Bur’s appraisal also indicates that highest best use of Knollwood is the “continued use of the
existing improvements as a country club.”3
The tribunal properly determined that the highest and best use was Knollwood’s
“continued” use or its “present” use. The present use of Knollwood is as a non-profit, private
equity golf course, and the continued use would be as a non-profit, private equity golf course.

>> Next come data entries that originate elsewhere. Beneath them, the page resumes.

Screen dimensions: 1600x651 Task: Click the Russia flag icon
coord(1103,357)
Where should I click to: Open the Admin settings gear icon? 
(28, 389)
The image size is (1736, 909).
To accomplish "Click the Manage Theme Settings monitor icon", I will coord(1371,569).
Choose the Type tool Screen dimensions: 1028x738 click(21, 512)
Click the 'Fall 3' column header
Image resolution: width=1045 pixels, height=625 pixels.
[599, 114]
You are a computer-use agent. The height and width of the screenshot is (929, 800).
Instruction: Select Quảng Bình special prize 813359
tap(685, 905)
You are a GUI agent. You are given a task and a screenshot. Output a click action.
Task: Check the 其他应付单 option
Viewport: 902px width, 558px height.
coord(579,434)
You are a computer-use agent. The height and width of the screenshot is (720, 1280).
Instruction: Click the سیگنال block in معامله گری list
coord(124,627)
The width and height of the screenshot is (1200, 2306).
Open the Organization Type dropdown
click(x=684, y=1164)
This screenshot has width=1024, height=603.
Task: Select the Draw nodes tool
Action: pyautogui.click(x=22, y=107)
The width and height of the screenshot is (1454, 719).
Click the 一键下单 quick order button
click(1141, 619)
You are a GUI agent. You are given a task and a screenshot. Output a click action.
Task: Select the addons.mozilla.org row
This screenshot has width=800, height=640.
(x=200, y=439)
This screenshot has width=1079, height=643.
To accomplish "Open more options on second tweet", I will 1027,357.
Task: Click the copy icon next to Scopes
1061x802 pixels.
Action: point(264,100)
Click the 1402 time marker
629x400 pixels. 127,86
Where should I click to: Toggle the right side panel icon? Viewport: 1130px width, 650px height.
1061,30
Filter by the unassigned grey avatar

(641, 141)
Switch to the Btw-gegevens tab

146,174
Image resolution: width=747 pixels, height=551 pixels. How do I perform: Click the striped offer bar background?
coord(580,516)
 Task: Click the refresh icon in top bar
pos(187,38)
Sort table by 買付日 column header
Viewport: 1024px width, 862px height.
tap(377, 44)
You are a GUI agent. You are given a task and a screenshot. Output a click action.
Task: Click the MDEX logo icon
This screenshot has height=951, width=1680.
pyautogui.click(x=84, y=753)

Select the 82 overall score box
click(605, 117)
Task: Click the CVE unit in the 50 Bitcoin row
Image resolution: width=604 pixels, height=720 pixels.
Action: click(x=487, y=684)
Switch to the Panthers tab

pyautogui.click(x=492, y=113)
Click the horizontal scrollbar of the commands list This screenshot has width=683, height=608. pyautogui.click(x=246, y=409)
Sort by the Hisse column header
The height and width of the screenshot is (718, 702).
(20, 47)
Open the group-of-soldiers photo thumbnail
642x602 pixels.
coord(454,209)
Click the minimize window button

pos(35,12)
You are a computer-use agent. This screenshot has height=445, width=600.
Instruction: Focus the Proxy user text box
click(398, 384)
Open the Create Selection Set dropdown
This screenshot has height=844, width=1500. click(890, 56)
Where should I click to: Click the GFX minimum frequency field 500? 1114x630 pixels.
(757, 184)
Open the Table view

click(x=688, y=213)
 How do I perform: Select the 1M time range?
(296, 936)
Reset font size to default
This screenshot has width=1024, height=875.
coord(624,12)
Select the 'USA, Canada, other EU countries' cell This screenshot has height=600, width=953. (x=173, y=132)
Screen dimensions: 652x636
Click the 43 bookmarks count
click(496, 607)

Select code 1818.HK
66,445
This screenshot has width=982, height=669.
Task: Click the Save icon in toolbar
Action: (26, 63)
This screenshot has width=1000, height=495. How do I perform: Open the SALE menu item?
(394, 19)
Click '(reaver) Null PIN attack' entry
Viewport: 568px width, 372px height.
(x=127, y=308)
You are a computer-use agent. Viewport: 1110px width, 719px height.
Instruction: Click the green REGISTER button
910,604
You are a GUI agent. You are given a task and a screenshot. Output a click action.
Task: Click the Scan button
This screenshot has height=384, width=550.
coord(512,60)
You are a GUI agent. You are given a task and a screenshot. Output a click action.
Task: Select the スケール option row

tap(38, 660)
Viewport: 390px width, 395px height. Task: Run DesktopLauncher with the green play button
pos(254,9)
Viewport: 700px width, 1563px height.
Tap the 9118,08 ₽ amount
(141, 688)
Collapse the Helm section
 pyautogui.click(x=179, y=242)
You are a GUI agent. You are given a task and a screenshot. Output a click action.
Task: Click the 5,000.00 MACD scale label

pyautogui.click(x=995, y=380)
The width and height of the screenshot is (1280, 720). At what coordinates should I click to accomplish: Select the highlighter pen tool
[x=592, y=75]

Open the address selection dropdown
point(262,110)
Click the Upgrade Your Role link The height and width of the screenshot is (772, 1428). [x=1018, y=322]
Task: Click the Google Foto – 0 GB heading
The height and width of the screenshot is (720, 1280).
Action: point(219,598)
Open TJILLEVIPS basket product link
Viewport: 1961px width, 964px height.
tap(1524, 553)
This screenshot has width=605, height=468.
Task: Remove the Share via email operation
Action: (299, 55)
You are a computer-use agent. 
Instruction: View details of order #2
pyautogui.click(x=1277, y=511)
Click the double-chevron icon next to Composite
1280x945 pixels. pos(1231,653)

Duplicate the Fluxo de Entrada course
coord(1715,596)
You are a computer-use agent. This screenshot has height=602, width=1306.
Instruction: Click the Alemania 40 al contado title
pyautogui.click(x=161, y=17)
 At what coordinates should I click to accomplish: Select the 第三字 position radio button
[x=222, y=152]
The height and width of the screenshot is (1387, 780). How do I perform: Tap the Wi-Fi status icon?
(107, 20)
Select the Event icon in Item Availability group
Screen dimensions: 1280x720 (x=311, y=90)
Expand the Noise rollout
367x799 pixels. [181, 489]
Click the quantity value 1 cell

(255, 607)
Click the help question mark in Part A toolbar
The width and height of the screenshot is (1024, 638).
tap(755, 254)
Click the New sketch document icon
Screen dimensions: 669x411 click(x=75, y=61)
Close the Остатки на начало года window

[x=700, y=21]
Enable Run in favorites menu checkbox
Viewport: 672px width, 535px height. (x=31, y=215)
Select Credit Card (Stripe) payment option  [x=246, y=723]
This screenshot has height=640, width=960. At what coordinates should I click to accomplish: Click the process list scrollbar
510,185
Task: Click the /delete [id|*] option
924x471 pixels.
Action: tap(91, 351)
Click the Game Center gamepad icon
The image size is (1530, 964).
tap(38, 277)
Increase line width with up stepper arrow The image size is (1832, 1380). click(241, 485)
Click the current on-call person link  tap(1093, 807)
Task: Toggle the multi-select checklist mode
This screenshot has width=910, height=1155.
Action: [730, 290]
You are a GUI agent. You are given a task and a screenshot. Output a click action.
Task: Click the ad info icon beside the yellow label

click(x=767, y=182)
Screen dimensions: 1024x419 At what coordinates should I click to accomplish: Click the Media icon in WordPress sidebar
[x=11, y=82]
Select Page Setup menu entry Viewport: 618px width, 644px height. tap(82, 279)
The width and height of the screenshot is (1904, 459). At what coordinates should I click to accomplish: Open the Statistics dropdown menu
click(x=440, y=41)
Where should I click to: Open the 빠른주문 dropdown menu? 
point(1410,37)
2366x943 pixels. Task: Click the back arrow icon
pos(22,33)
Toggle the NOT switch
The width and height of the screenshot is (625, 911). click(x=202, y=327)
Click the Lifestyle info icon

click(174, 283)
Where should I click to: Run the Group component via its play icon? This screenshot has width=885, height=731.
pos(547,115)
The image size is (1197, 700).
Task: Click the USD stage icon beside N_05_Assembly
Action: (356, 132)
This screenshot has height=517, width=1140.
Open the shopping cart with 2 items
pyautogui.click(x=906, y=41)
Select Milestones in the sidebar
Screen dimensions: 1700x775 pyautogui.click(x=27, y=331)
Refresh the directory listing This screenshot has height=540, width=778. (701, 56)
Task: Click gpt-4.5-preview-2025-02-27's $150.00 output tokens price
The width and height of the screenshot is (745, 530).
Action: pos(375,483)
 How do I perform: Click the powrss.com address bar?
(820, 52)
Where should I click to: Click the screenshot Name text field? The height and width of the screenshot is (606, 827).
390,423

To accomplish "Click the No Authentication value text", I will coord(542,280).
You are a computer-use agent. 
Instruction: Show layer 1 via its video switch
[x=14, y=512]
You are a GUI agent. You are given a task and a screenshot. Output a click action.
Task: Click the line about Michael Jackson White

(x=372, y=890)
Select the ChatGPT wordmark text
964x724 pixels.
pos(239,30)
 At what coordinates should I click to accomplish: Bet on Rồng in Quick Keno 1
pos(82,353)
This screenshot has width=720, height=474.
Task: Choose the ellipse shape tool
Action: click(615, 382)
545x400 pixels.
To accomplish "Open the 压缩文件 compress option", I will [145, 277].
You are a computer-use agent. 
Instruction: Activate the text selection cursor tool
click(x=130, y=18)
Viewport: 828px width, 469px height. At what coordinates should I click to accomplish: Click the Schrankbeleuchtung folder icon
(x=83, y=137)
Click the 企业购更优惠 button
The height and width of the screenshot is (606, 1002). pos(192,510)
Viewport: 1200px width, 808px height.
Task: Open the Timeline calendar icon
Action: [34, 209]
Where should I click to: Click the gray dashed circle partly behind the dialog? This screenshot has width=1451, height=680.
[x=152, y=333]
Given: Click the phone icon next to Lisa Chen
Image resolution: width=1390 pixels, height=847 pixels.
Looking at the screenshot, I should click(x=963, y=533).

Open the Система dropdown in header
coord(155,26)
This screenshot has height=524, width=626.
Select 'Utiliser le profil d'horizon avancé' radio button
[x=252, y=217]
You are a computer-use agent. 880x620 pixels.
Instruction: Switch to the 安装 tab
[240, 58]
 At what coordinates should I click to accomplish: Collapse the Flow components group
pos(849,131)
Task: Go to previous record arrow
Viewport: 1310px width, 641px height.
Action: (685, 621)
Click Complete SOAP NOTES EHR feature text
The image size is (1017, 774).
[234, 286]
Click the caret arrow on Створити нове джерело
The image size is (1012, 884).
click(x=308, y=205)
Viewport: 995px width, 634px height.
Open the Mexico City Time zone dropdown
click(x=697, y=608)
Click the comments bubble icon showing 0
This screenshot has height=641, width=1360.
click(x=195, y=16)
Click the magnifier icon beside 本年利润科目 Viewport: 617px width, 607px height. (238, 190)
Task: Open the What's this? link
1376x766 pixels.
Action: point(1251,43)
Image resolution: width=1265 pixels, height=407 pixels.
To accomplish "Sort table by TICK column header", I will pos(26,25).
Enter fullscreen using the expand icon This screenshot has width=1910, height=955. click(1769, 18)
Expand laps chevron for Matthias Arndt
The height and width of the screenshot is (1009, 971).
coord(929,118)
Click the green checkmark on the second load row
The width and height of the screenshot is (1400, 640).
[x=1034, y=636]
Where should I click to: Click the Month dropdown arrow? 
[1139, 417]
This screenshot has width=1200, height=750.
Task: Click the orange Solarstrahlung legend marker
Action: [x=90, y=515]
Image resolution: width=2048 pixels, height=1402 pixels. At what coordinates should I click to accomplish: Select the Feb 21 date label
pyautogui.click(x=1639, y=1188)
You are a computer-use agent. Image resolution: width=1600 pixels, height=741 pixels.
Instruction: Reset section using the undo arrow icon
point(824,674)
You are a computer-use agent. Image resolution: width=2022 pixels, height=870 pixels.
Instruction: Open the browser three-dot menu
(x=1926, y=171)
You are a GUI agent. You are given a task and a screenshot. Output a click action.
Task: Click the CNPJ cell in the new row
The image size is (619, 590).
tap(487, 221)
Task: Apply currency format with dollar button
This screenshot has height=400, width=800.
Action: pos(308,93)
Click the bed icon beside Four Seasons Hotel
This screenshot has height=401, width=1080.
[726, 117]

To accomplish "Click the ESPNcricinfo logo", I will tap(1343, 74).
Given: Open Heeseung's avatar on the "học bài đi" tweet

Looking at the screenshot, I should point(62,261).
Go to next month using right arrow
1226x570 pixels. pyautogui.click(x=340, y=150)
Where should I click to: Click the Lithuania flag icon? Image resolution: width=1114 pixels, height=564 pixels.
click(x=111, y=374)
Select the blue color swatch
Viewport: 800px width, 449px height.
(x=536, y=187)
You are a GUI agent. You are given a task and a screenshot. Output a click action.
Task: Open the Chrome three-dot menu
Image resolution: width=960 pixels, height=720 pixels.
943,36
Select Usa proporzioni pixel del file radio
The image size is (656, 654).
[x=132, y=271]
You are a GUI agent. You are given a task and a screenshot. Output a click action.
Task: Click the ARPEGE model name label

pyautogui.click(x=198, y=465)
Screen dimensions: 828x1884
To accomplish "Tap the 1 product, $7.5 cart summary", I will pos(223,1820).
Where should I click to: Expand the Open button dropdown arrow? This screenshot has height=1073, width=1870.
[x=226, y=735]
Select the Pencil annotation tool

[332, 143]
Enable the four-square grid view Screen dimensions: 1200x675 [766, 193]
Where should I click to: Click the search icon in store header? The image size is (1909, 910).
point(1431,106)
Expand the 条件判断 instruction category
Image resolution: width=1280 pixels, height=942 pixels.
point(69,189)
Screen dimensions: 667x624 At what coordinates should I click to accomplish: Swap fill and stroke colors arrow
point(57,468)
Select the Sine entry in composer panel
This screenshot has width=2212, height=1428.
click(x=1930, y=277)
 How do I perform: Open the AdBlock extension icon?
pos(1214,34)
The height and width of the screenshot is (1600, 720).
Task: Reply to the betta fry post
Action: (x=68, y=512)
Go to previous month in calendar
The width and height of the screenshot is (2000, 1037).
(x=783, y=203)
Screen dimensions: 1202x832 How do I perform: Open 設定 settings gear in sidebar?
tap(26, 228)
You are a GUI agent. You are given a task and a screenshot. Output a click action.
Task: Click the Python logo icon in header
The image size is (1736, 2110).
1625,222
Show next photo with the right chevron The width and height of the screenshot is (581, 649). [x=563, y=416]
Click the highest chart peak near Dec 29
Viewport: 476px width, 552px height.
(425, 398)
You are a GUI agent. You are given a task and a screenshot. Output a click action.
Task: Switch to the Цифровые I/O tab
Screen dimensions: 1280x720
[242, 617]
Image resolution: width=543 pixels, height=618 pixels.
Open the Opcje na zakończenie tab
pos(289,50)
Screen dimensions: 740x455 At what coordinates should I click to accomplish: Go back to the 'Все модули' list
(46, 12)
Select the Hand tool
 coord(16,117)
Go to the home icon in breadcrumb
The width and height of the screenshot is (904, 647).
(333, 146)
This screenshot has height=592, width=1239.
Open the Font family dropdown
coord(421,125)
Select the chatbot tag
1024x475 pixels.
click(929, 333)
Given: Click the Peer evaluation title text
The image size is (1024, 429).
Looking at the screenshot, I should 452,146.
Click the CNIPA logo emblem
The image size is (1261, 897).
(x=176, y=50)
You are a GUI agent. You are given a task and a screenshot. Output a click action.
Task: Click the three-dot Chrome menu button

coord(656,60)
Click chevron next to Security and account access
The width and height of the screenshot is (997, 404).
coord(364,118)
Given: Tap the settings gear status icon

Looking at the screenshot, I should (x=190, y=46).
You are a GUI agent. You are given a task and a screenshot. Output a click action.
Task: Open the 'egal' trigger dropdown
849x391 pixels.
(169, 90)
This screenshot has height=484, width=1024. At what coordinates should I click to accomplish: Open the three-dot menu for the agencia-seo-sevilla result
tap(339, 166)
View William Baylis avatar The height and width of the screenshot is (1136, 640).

Rick Price, Knollwood’s General Manager, testified that Knollwood operates as a golf
course/country club whose mission is to provide service to members, not to make profit. There
appears to be no dispute that Knollwood functions as a non-profit. The continued use would be
as a private non-profit equity golf club. Thus, the tribunal did not err in determining that the
parties stipulated that the present use as a private non-profit equity golf club was the highest and
best use of Knollwood.
B. Method for Determining True Cash Value
Petitioner contends that the tribunal’s failure to adopt Bur’s methodology, income
capitalization, for determining true cash value was erroneous. The Michigan Constitution
provides that real property is to be taxed on the basis of its true cash value. See Const 1963, art
9, § 3. The Michigan Legislature has defined "true cash value" as "the usual selling price at the
place where the property to which the term is applied is at the time of assessment, being the price
that could be obtained for the property at private sale, and not at auction sale except as otherwise
provided in this section, or at forced sale." MCL 211.27. True cash value is synonymous with
fair market value and is commonly determined by three different approaches: (1) cost
less depreciation, (2) sales comparison, and (3) income capitalization. Meadowlanes Ltd
Dividend Housing Ass'n v City of Holland, 437 Mich 473, 484-485; 473 NW2d 636 (1991);
Jones & Laughlin, supra at 352. Regardless of the approach, the value determined must
represent the usual price for which the property would sell. Meadowlanes, supra at 485; Jones &
Laughlin, supra at 353.
Under the sales comparison approach, "the market value of a given property is estimated
by comparison with similar properties which have recently been sold or offered for sale in the
open market." Antisdale v Galesburg, 420 Mich 265, 276 n 1; 362 NW2d 632 (1984) quoting 1
State Tax Comm Assessor's Manual, Ch VI, pp 1-2. Under the cost approach, the land, alone, is
valued as if it were unimproved, then the value of any improvements is established separately by
calculating what the improvements would cost to newly construct and deducting an appropriate
amount for depreciation. See id. at 276 n 1, quoting 1 State Tax Comm Assessor's Manual, Ch
VI, p 4. Under the income capitalization approach, the value of a property is established by
estimating the future income it could earn. Id. at 276-277 n 1, quoting 2 State Tax Comm
Assessor's Manual, Ch X, p 1. "There are valid variations of each method," Id. at 277 n 1, and it
3
We also note that Bur’s application of the income capitalization approach was for a non-profit
private equity golf course as he applied a yield capitalization approach rather than a direct
capitalization approach. Bur also testified that private equity golf clubs are “typically operated
not for profit.”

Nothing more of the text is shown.